Sundance conquis par un documentaire mêlant guerre en Syrie, journalisme et histoire d'amour
Amy Redford s’exprime lors de l’événement Everyone Has A Story: Four Decades Of The Sundance Film Festival In Utah pendant le Festival du film de Sundance 2026 au Marquis, le 30 janvier 2026 à Park City, Utah ©Dia Dipasupil/Getty Images/AFP

Même lorsqu'on couvre les horreurs d'une Syrie en ruines, l'amour peut se cacher au tournant: c'est avec ce pitch que «Birds of War», qui chronique la romance d'une journaliste et de sa source locale, a ému le festival de Sundance.

Le documentaire, qui a remporté le prix spécial du jury pour l'impact journalistique, offre une critique sur la manière dont les chaînes d'information modernes couvrent les conflits.

On y suit la relation, au départ strictement professionnelle, entre le caméraman et militant syrien Abd Alkader Habak et la journaliste libanaise Janay Boulos, qui travaillait pour la BBC à Londres lorsque la guerre civile a éclaté en Syrie en 2011.

Comme beaucoup d'activistes, M. Habak était à l'époque une source essentielle pour ce média qui avait du mal à opérer dans le pays, comme le reste de la presse internationale.

«Il s'agit de comprendre qui est cette personne avec laquelle vous travaillez», explique à l'AFP Janay Boulos, en marge du festival, où le documentaire a été présenté en avant-première la semaine dernière.

«Ce n'est pas une source, ce n'est pas un sujet. Ce n'est pas quelqu'un qui m'aide à faire avancer ma carrière», poursuit-elle. «C'est un être humain. Il a des émotions. Il défend une cause.»

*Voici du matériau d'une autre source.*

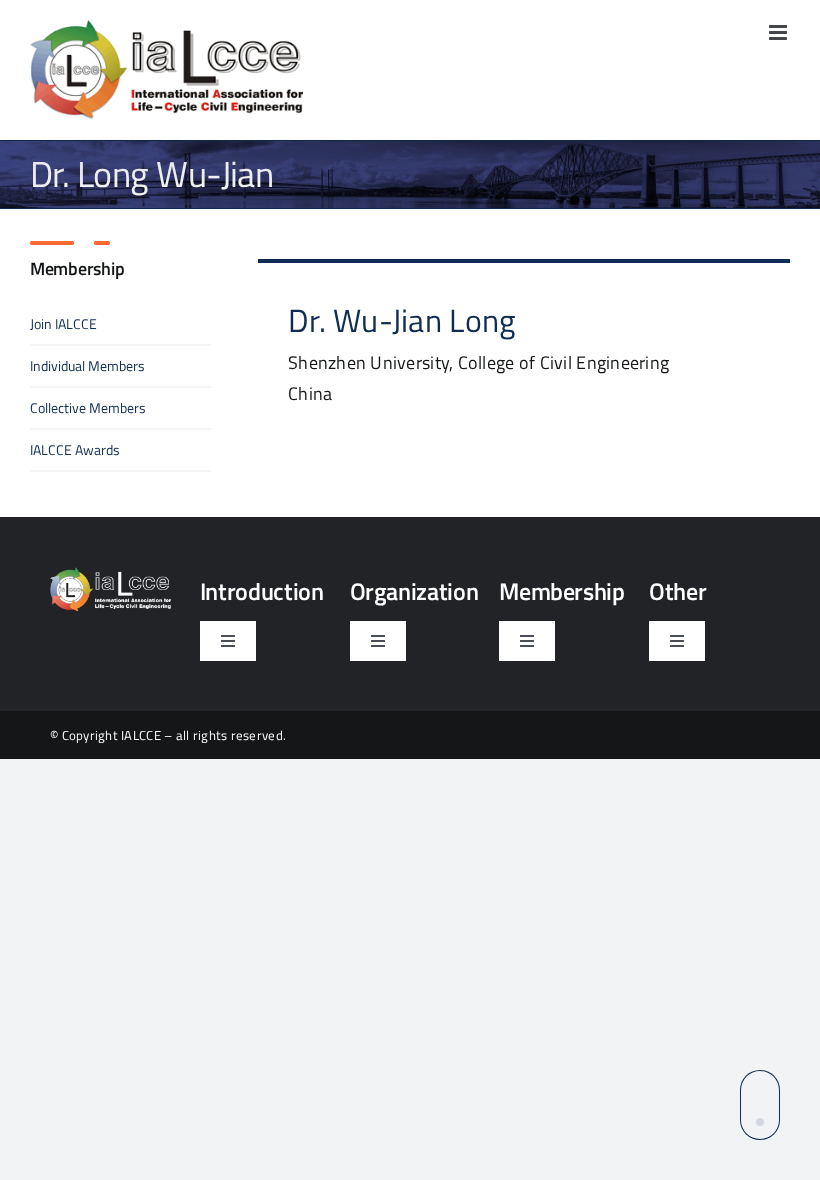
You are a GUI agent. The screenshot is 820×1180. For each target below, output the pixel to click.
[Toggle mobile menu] (779, 32)
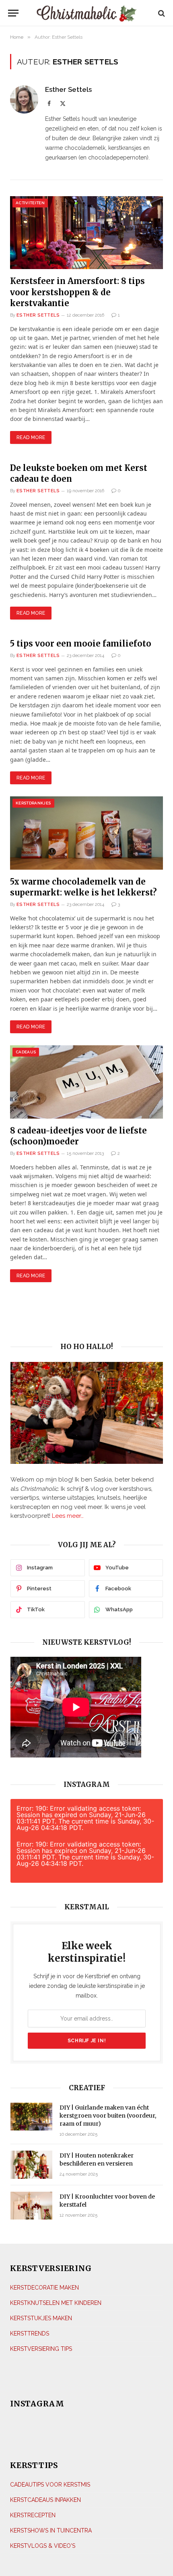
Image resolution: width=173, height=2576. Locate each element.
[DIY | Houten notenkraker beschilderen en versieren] (31, 2164)
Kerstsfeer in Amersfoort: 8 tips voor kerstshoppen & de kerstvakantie (77, 292)
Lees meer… (68, 1515)
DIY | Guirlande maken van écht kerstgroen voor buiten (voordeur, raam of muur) (108, 2115)
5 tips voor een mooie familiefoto (80, 643)
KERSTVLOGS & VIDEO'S (42, 2546)
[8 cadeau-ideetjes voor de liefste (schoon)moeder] (86, 1082)
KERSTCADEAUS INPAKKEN (45, 2500)
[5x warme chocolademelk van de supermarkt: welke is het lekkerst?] (86, 833)
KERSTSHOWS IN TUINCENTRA (51, 2530)
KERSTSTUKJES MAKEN (41, 2318)
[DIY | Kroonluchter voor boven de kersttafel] (31, 2206)
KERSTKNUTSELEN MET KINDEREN (55, 2303)
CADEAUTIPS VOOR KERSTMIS (50, 2484)
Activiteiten (30, 203)
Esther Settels (68, 89)
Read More (30, 437)
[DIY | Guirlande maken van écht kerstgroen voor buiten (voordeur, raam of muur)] (31, 2116)
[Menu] (15, 13)
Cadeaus (26, 1052)
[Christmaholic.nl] (86, 13)
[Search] (161, 13)
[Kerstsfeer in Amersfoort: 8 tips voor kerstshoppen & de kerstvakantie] (86, 232)
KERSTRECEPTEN (33, 2515)
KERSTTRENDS (29, 2333)
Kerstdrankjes (33, 803)
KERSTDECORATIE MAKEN (44, 2287)
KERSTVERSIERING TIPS (41, 2349)
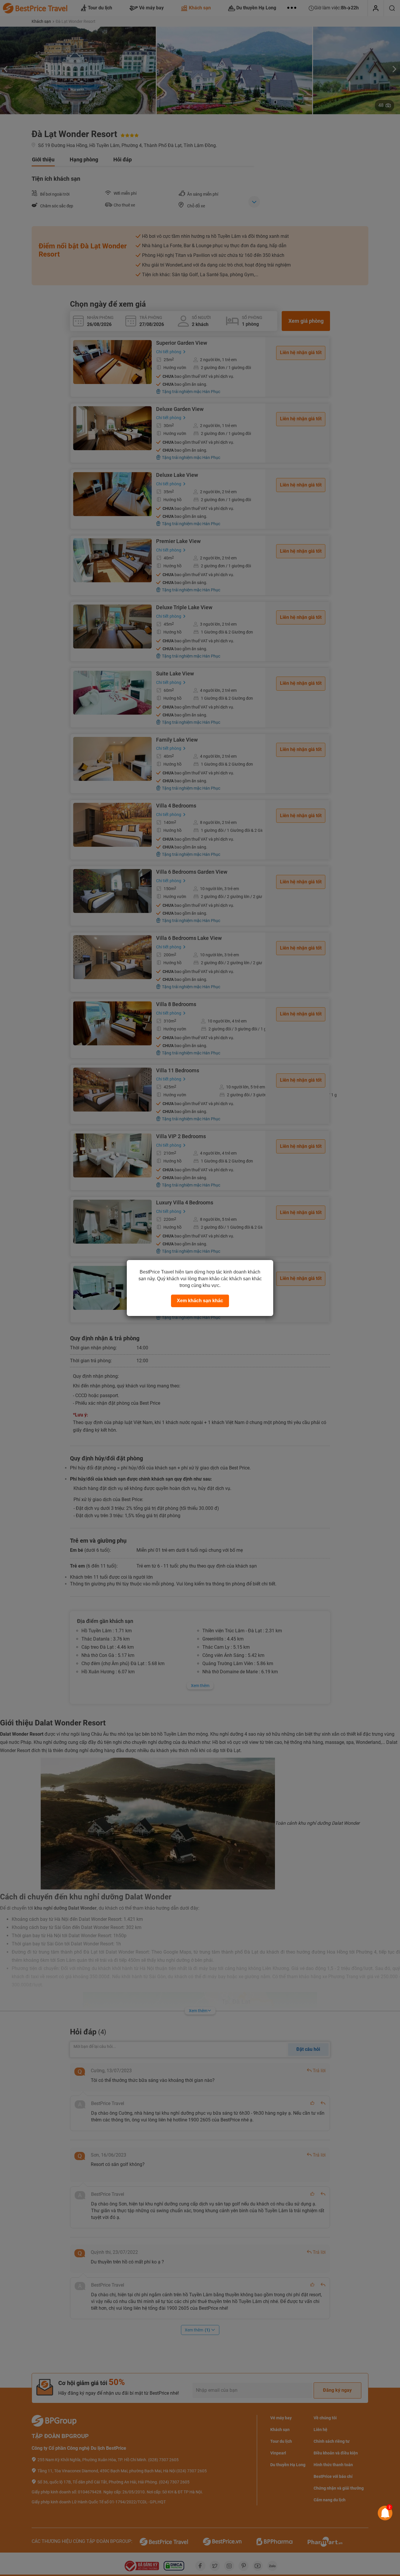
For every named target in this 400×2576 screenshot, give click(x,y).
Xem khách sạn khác (200, 1300)
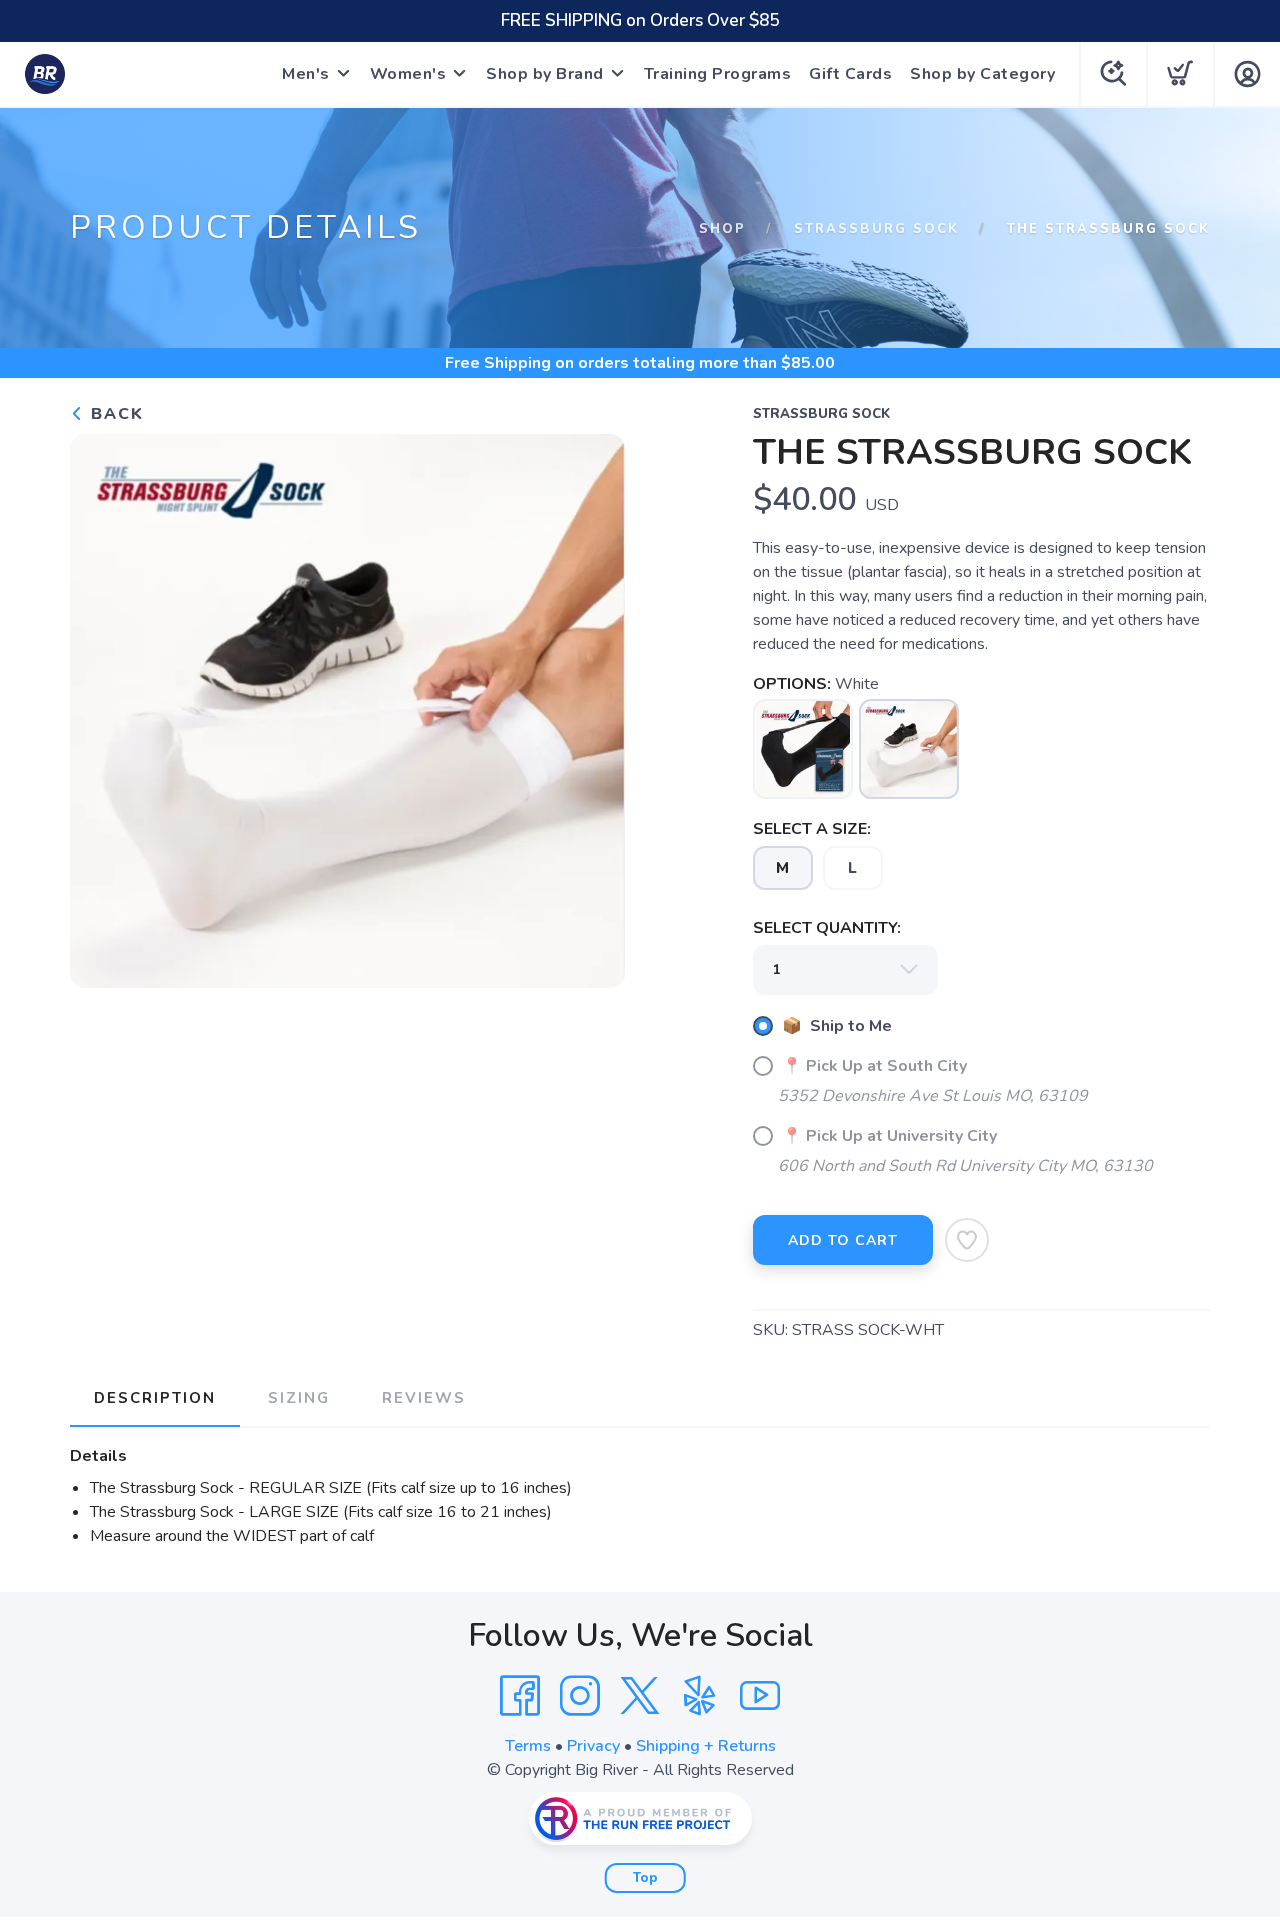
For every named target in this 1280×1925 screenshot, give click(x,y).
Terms (528, 1746)
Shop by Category (982, 74)
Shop (722, 229)
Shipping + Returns (706, 1746)
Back (114, 414)
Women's (408, 74)
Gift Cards (850, 74)
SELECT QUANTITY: (827, 928)
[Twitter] (640, 1696)
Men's (306, 74)
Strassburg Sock (876, 229)
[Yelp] (700, 1696)
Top (645, 1878)
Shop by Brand (545, 74)
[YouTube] (760, 1696)
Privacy (593, 1746)
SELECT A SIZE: (812, 829)
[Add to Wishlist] (967, 1240)
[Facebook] (520, 1696)
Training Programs (718, 74)
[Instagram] (580, 1696)
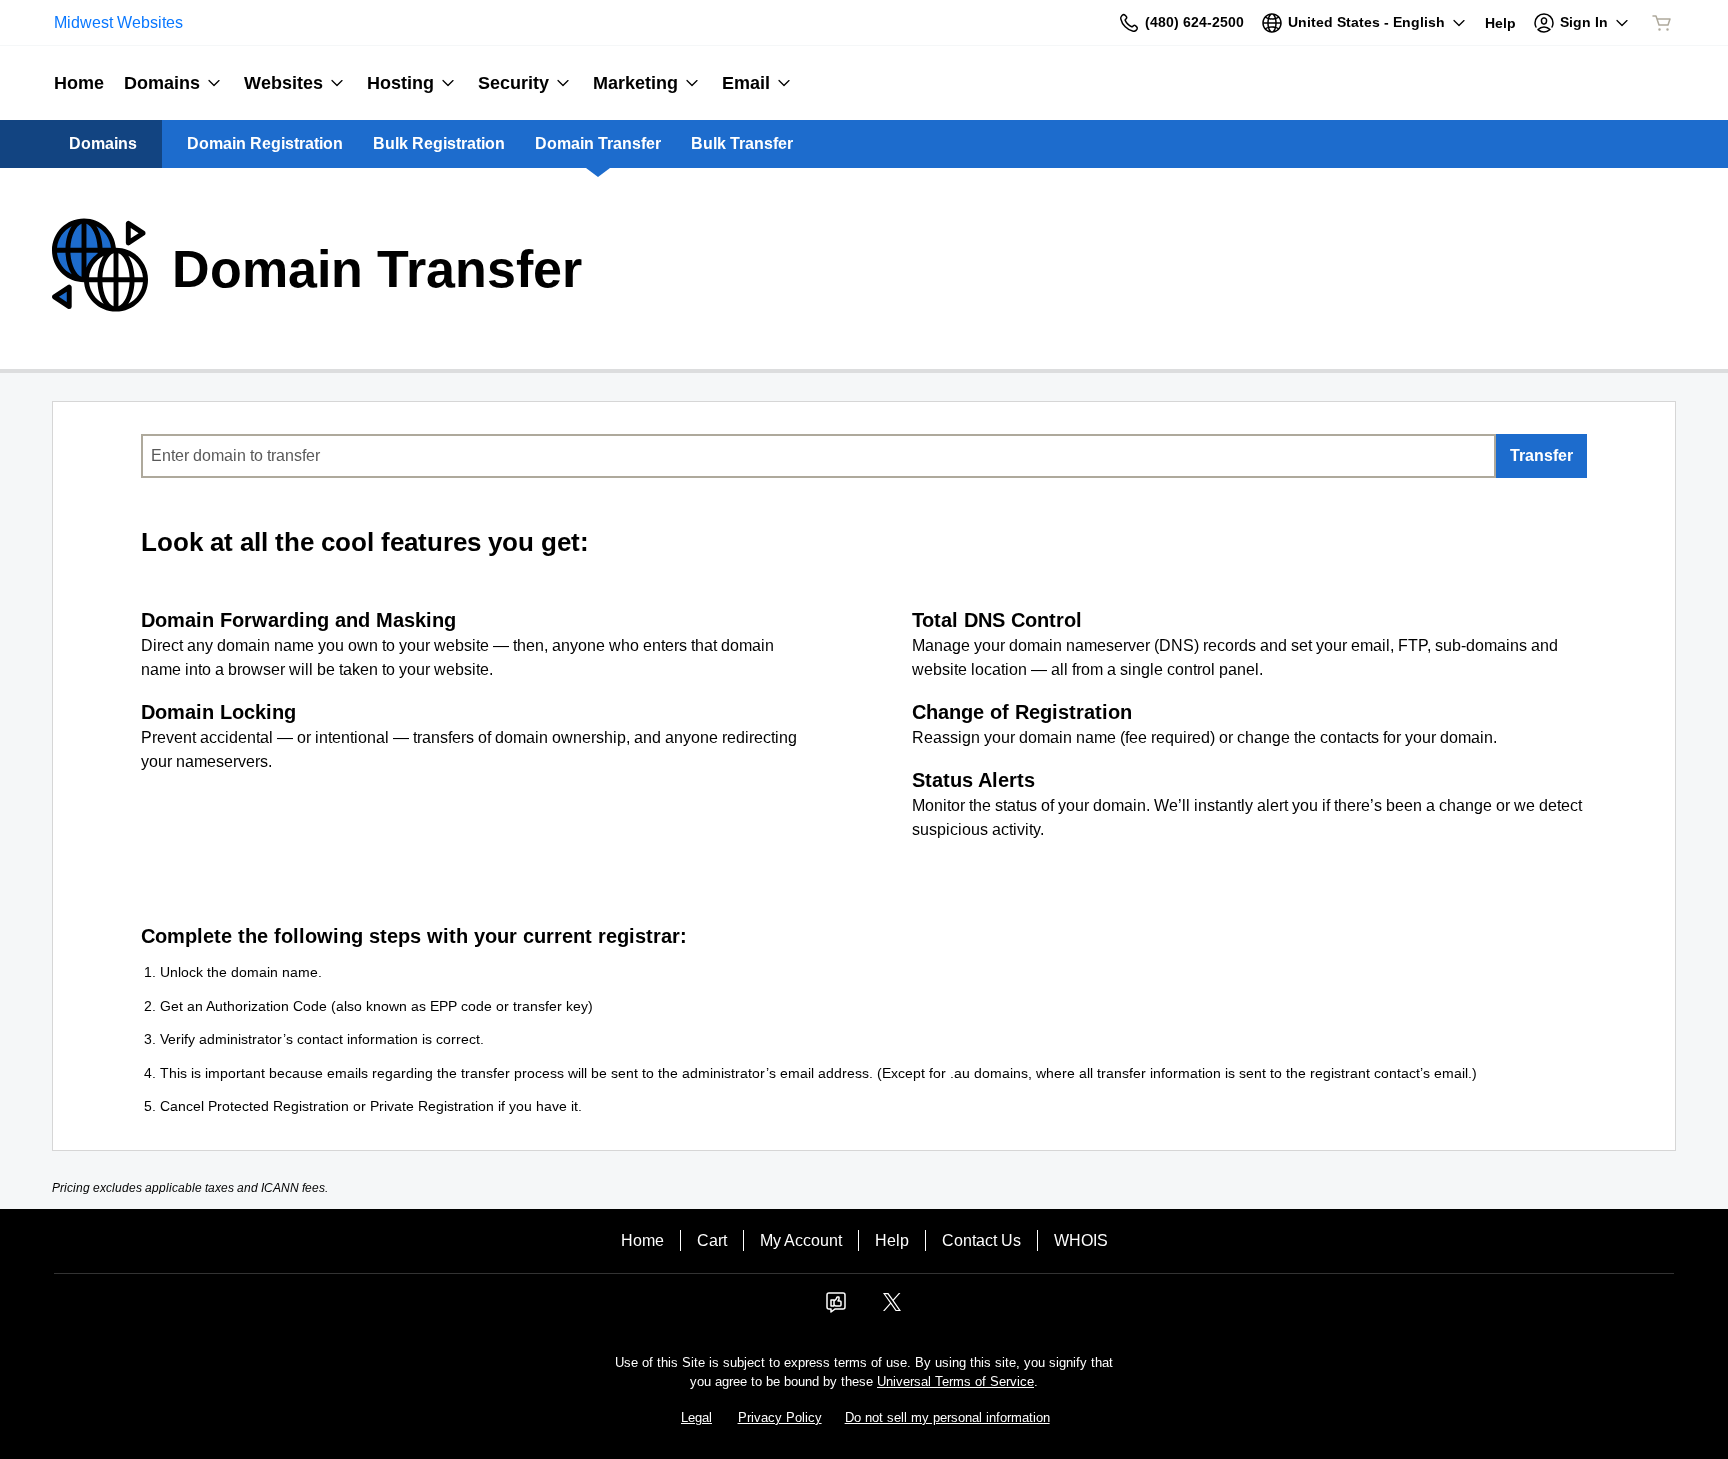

À travers 13 ans d'archives vidéo et de SMS, le film retrace le désenchantement croissant de Janay Boulos vis-à-vis du traitement du conflit par la BBC. Car le conflit syrien, tout comme d'autres tragédies, est rapidement oublié en raison du cycle effréné des médias.

Étincelle 

«À un moment donné, nous nous concentrons sur la migration à travers la Méditerranée et les personnes qui meurent. (...) Puis il y a un tsunami en Indonésie», observe Mme Boulos.

«Une semaine plus tard, nous oublions le tsunami. Nous parlons d'autre chose. Et je me dis : Qu'est-il arrivé à ces personnes ? Pourquoi ne parlons-nous plus d'elles ?».

Pour ramener l'attention sur la Syrie, elle demande à Abd Alkader Habak de lui fournir des récits humains, qui n'ont «rien de sanglant».

En plein conflit, le duo arrive ainsi à produire des reportages sur des Syriens qui jardinent sur les toits en zone de guerre.

À mesure que leurs sujets s'adoucissent, une petite étincelle s'introduit dans leur relation. Ils partagent les vidéos de leurs animaux domestiques et commencent à s'appeler «Little Bird».

Puis M. Habak défraie la chronique lorsqu'il est photographié en train de sauver un enfant des décombres d'un convoi civil attaqué, alors qu'il fuyait une ville assiégée.

Virale, la photo fait le tour du monde et le transforme en cible pour le régime de Bachar el-Assad. Le militant est forcé de fuir pour la Turquie, comme des centaines de milliers de ses compatriotes pendant le conflit.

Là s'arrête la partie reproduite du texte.